Beijing has suffered from moderate air pollution for five consecutive weeks, according to air-quality reports issued by the China Environmental Monitoring Center.
Qu, chairman of the Environmental and Resources Protection Committee of the Chinese National People's Congress (NPC), told a forum on environmental protection here that Beijing uses about 28 million tons of coal annually, which produces a huge amount of smoke and dust.
The municipal government has taken a series of measures to control smoke pollution, but these measures have not begun to catch up with the rapid increase of coal consumption, Qu said.
Noting that another major pollutant comes from the dust blown up from Beijing's 6,000 construction sites, Qu said that bad management is a major factor contributing to construction-site pollution.
Beijing is now focusing on motor-vehicle exhaust pollution control, Qu said, adding that the number of motor vehicles in the municipality is increasing by 15 percent annually, and has reached over 1.27 million, one third of which are private cars.
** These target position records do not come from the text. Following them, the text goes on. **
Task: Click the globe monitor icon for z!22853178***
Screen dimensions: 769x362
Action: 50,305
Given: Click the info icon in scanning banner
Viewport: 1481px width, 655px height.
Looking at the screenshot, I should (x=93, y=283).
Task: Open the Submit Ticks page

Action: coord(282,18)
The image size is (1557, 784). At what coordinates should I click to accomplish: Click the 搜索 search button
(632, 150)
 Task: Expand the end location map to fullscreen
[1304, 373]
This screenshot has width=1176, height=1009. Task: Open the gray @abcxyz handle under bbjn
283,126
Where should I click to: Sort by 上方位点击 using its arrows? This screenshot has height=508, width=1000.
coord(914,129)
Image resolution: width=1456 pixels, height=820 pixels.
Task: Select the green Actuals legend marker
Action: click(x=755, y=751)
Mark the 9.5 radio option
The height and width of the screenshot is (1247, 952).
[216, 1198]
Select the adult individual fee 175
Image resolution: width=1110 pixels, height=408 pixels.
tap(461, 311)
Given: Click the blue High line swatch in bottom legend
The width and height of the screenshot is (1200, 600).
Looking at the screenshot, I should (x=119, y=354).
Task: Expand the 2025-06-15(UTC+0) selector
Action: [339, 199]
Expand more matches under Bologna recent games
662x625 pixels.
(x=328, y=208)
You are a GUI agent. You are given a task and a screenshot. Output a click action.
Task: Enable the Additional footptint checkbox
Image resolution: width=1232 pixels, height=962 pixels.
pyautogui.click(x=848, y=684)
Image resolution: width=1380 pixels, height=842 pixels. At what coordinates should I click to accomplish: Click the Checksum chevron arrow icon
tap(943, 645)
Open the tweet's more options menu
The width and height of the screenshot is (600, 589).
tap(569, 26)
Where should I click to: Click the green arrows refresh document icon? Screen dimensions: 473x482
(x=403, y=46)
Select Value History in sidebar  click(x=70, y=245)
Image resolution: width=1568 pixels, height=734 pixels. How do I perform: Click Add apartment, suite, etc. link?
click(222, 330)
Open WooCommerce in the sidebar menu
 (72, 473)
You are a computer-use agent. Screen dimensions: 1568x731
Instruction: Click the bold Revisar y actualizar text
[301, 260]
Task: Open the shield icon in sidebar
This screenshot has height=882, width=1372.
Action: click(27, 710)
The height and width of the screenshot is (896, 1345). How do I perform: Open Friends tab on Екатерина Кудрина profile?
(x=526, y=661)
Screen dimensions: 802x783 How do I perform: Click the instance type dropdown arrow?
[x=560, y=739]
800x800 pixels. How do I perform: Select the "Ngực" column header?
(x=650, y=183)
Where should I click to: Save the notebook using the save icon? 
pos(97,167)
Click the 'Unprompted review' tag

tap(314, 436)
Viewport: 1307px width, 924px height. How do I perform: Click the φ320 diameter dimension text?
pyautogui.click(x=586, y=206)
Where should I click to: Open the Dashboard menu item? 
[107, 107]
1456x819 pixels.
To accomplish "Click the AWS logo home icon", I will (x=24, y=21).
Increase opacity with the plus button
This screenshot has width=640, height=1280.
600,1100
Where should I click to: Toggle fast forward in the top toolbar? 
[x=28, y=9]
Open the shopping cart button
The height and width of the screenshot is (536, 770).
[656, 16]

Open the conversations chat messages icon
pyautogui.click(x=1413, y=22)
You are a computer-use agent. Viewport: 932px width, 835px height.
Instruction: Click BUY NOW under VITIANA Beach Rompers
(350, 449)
Cars are a great convenience for people, and the government cannot prevent them from buying cars, he said.
But the central government has issued a regulation requiring all motor vehicles to use unleaded gasoline by the year 2000.
The Beijing Municipal Government has also required car manufacturers to install exhaust purifiers on cars by the year 2000, and it will prohibit the sale of new cars in Beijing which do not meet exhaust standards.
Because of this serious air pollution, China is resolved to carry out the regulations in spite of possible great economic losses, Qu said.
Many developed countries spent dozens of years on unleaded gasoline projects, and it will be still difficult for China to complete its project in only two or three years, according to Qu Geping.